それは、絶対にダメだ。すでに、君は、合衆国を二回、裏切っている。みすみす三回目の裏切りを許すようなことは、出来ない。

私は、合衆国のためにこの任務を引き受けたのではない。


「禁断の兵器」を生み出してしまった責任者として、それが無制限に広がるのを防ぐために引き受けた。だから、人間兵器の製造を企てる連中に力を貸すはずがない。それだけは、信じて欲しい。

百歩譲って、君をオトリに使うとしよう。

しかし、その場合でも、敵の正体と居場所を突き止めないと、君が寝返りたがっていると敵に伝えることができない。かかる手間と時間は同じだ。

私が逃走したことにして、捜索を始めればいい。

あなた達が待ち伏せされた事から見て、国防総省かCIAに敵に内通している人間がいるに違いない。私の捜索が始まれば、その人間が敵に通報する。うまく行けば、内通者を突き止めることもできるわよ。

ははは、私をだまそうとしても、そうは、いかない。

君は、本気で、逃走するつもりだろう。

私が絶対に逃げられないようにしておけば、いい。


暗殺用細菌兵器X-11Aを私に投与すれば? あの細菌は潜伏期間が1ヶ月ある。 私が敵の懐にもぐりこむのに十分な時間だわ。抗体は国防総省にしかないから、私は、逃走したら間違いなく死ぬ。しかも、発病しても、周囲には感染しない。

なるほど……

だが、我々のもとを離れた君を、どうやって追跡する。電波発信機、GPSは、敵が徹底して調べるぞ。そんなものを装着していたら、その場で君は殺される。

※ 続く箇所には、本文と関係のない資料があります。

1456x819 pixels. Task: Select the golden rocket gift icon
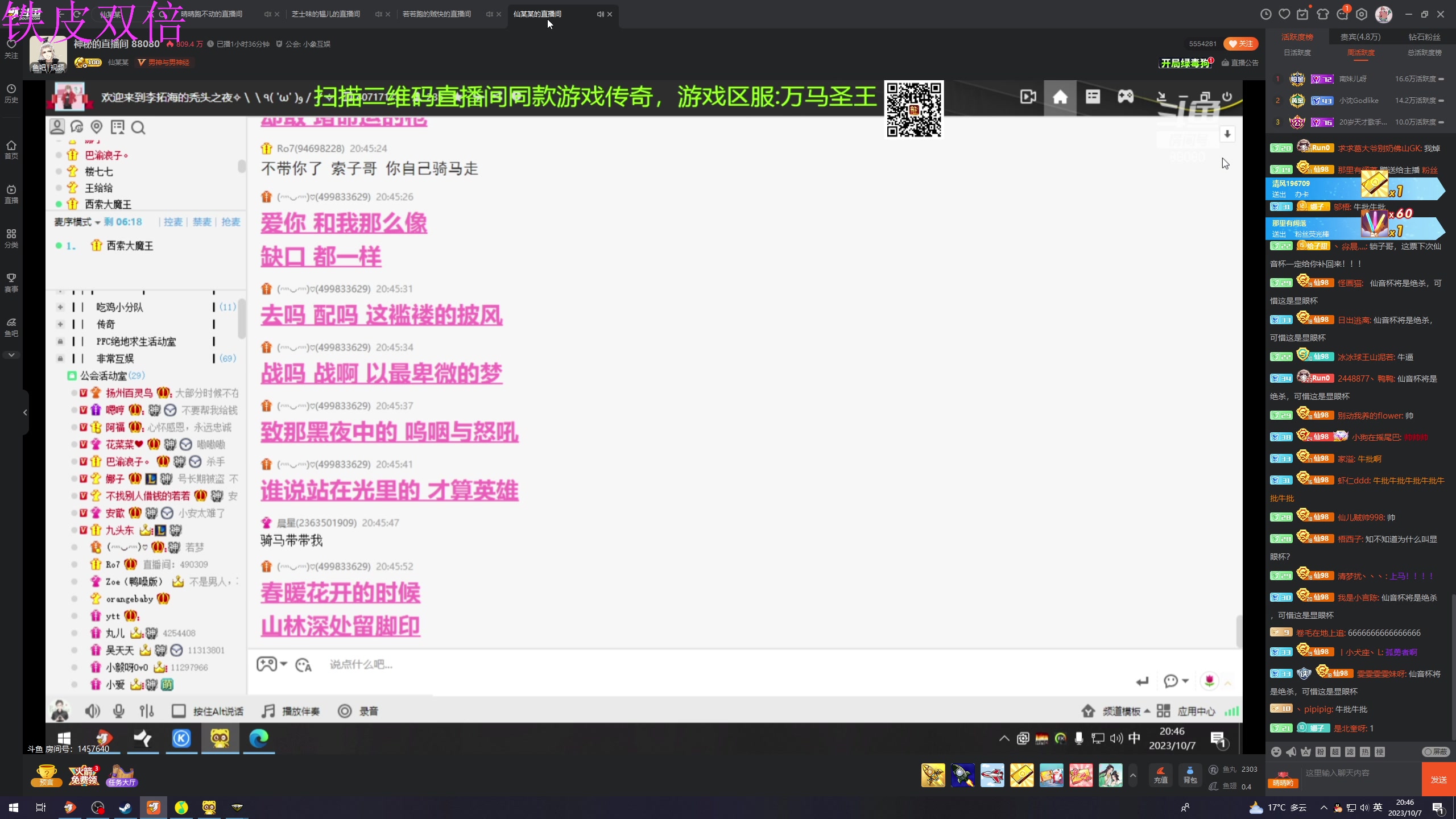point(933,775)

開発中の放射性マーカーRTXを使えばいい。あのマーカーを血液中に注入すると、内臓に付着して、体外に排出されない。専用のトレイサーを使えば、この先、私が生きている限り、いいえ、死体になっても、追尾できるわ。
強い発ガン性から実用化が見送られているマーカーを飲み込むつもりか?
エージェント・マスムラ、この任務が終わったら、どうせ、私は国家反逆罪に問われる。最悪、死刑。良くて終身刑。
君のような特別な才能と経歴の持ち主は、合衆国の研究施設で強制労働という可能性もある。
私は、次の「禁断の兵器」を作らされるのは、まっぴらなの。
それが、君の覚悟……ということか?
「禁断の兵器」を産んでしまった者としての、責任の取り方だわ。
わかった。君の案を採用しよう。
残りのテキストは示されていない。